- Entries shown:
*-*-*
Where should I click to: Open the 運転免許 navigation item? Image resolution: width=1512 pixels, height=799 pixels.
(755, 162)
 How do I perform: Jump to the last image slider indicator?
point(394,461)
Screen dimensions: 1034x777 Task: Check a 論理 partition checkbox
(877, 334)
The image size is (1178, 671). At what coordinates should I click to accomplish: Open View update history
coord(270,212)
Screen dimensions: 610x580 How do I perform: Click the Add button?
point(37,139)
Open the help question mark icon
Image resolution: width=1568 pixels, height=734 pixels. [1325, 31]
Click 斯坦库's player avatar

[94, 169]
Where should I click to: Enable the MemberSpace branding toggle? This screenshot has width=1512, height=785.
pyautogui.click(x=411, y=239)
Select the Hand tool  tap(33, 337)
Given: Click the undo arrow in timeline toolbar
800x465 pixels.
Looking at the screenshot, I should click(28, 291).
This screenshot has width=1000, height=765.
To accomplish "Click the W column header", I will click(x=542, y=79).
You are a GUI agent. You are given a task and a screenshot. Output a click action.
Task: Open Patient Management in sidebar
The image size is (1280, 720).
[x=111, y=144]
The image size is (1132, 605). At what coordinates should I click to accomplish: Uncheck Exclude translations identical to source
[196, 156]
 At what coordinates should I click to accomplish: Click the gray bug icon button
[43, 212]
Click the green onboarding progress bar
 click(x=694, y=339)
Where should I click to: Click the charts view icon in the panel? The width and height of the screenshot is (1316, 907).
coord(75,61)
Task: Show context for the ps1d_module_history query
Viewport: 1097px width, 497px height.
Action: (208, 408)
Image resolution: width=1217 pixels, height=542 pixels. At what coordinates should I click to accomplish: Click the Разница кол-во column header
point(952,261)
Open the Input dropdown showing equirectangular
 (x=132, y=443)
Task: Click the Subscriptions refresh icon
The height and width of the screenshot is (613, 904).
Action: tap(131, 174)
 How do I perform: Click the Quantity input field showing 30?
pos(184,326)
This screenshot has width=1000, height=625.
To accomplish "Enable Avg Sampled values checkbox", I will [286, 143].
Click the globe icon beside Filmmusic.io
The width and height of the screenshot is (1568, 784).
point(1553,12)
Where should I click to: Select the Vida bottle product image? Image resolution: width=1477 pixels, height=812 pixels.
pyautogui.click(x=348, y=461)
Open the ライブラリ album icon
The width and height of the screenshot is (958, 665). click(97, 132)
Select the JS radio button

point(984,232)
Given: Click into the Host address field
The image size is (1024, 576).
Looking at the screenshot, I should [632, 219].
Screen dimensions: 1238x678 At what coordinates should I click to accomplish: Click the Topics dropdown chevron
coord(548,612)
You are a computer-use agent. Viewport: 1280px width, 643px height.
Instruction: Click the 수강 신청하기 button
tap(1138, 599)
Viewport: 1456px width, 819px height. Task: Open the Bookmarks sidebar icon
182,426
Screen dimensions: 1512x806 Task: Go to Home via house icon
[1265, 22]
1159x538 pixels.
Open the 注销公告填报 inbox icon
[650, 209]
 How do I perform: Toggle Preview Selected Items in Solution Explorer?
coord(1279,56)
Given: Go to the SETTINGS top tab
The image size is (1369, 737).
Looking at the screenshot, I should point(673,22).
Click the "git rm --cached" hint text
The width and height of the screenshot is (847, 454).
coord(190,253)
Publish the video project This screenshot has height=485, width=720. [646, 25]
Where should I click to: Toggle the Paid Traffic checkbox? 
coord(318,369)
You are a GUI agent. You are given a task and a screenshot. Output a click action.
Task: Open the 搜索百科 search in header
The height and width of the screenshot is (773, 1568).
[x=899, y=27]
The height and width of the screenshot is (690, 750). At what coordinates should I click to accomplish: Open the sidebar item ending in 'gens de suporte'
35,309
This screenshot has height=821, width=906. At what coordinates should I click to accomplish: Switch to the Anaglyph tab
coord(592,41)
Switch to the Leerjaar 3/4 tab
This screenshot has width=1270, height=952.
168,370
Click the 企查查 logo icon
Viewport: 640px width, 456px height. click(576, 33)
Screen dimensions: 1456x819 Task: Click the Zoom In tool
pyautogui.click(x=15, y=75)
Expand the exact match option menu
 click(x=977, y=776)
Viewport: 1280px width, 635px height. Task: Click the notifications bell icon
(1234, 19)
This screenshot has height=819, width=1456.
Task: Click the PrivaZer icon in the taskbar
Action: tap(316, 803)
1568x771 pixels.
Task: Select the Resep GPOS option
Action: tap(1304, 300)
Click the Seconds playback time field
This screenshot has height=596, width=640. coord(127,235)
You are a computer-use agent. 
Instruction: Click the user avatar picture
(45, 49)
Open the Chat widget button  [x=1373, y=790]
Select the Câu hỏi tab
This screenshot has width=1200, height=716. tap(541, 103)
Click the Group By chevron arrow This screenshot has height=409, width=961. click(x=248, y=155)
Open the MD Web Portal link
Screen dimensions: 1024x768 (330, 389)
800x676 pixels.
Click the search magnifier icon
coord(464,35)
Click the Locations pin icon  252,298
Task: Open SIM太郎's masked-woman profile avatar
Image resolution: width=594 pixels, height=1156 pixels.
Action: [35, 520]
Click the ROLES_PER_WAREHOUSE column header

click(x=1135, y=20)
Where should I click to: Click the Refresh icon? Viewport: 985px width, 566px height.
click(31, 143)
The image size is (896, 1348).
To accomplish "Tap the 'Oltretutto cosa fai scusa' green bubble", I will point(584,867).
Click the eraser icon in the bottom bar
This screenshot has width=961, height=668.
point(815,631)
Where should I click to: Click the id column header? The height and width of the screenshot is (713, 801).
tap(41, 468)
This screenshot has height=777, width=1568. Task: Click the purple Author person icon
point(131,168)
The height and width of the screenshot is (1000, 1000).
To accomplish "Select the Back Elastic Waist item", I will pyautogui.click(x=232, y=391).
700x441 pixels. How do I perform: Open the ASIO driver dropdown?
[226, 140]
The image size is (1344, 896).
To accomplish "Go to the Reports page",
*-*-*
Copy out each line of the items above that contains the string "dropdown".

Open the Input dropdown showing equirectangular
Screen dimensions: 1238x678 At what coordinates should I click to accomplish: Click the Topics dropdown chevron
700x441 pixels. How do I perform: Open the ASIO driver dropdown?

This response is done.